The Twenty-First Sunday of Ordinary Time

Titus 2:7-8

Show Yourself Vigilant

The Apostle has spoken of what the pastor is supposed to teach; now he must say something about his demeanor and behavior.  Indeed, throughout these “Pastoral Epistles” (1 & 2 Timothy & Titus), Paul is encouraging, exhorting, commanding, pleading with these men to be the men of God they must be to lead their charges through the trials and tribulations of this world and into the Kingdom of heaven.  Theirs is the noblest and most important task of all.  Yes, the Reformers of the sixteenth century taught us the truth that every man and woman has a calling before God and all work is noble when done unto the Lord and for His glory.  But we must still never forget that those whom God has specifically called out to lead his church have the most important and most difficult task of all. 

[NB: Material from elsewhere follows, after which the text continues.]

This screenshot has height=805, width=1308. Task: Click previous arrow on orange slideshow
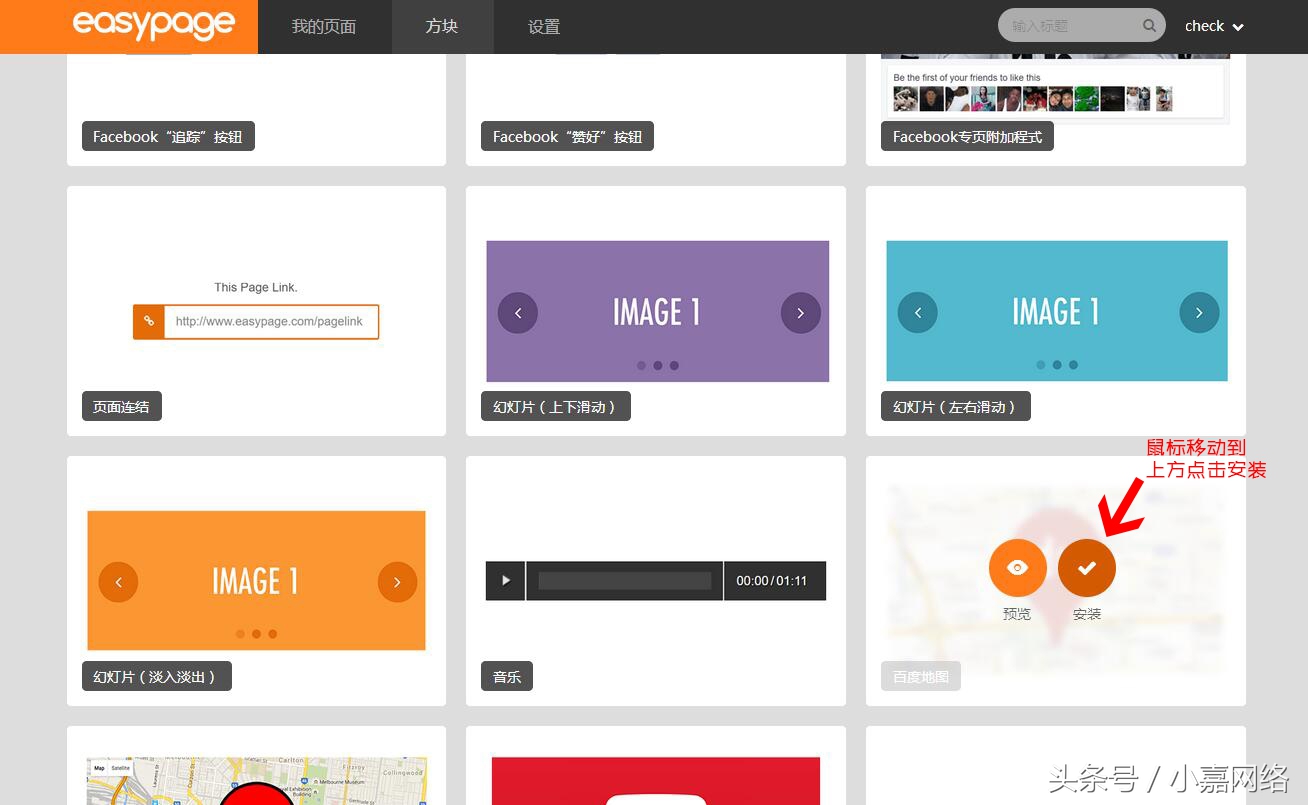click(118, 582)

We may rightly ask why it is that we so often hear of pastors falling due to sexual sin or some other indiscretion, of popular Bible teachers finally succumbing to a temptation about which many lay people would never dream.  In some cases, they were wolves in sheep’s clothing; after all, the Bible teaches us that these will come (Matthew 7:15).  But I believe that in most cases, they were men who began with a heart for God, who loved His word, who wanted to lead others to the Savior.  But you see, it is these very men whom Satan targets with legions of demons; these are the ones in his crosshairs.  Smite the shepherd and the sheep will scatter; aim for the officers so no one can lead the enlisted.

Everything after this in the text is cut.